[Dataset records]

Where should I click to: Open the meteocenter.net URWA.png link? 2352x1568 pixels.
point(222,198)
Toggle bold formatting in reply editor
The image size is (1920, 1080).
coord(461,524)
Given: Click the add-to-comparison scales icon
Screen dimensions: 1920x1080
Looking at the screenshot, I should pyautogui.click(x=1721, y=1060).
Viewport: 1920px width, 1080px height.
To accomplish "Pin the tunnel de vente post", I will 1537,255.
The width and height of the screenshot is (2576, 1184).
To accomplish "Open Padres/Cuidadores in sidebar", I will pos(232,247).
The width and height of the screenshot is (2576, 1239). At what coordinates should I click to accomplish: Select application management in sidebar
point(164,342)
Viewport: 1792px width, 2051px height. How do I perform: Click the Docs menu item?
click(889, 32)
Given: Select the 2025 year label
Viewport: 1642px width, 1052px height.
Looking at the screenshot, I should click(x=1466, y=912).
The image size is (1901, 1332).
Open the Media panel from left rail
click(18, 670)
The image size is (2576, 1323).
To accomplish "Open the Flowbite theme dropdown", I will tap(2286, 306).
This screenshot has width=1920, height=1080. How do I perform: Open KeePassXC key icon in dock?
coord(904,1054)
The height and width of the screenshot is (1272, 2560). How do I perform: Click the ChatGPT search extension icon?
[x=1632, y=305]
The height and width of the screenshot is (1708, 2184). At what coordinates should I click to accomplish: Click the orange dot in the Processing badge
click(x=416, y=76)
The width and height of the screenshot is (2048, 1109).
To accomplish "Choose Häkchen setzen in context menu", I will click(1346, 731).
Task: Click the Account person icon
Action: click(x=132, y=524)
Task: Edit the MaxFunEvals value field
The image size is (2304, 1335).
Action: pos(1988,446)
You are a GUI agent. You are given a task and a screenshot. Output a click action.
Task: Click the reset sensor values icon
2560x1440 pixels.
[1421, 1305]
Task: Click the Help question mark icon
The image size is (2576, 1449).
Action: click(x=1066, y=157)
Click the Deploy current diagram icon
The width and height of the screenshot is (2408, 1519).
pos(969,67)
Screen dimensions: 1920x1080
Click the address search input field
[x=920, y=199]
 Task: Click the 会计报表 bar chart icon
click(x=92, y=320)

Task instructions: Nothing in the data above should change. Please copy it all.

Response for this exercise:
Where should I click to: Open the meteocenter.net URWA.png link? 2352x1568 pixels.
point(222,198)
Toggle bold formatting in reply editor
The image size is (1920, 1080).
coord(461,524)
Given: Click the add-to-comparison scales icon
Screen dimensions: 1920x1080
Looking at the screenshot, I should pyautogui.click(x=1721, y=1060).
Viewport: 1920px width, 1080px height.
To accomplish "Pin the tunnel de vente post", I will 1537,255.
The width and height of the screenshot is (2576, 1184).
To accomplish "Open Padres/Cuidadores in sidebar", I will pos(232,247).
The width and height of the screenshot is (2576, 1239). At what coordinates should I click to accomplish: Select application management in sidebar
point(164,342)
Viewport: 1792px width, 2051px height. How do I perform: Click the Docs menu item?
click(889, 32)
Given: Select the 2025 year label
Viewport: 1642px width, 1052px height.
Looking at the screenshot, I should click(x=1466, y=912).
The image size is (1901, 1332).
Open the Media panel from left rail
click(18, 670)
The image size is (2576, 1323).
To accomplish "Open the Flowbite theme dropdown", I will tap(2286, 306).
This screenshot has width=1920, height=1080. How do I perform: Open KeePassXC key icon in dock?
coord(904,1054)
The height and width of the screenshot is (1272, 2560). How do I perform: Click the ChatGPT search extension icon?
[x=1632, y=305]
The height and width of the screenshot is (1708, 2184). At what coordinates should I click to accomplish: Click the orange dot in the Processing badge
click(x=416, y=76)
The width and height of the screenshot is (2048, 1109).
To accomplish "Choose Häkchen setzen in context menu", I will click(1346, 731).
Task: Click the Account person icon
Action: click(x=132, y=524)
Task: Edit the MaxFunEvals value field
The image size is (2304, 1335).
Action: pos(1988,446)
You are a GUI agent. You are given a task and a screenshot. Output a click action.
Task: Click the reset sensor values icon
2560x1440 pixels.
[1421, 1305]
Task: Click the Help question mark icon
The image size is (2576, 1449).
Action: click(x=1066, y=157)
Click the Deploy current diagram icon
The width and height of the screenshot is (2408, 1519).
pos(969,67)
Screen dimensions: 1920x1080
Click the address search input field
[x=920, y=199]
 Task: Click the 会计报表 bar chart icon
click(x=92, y=320)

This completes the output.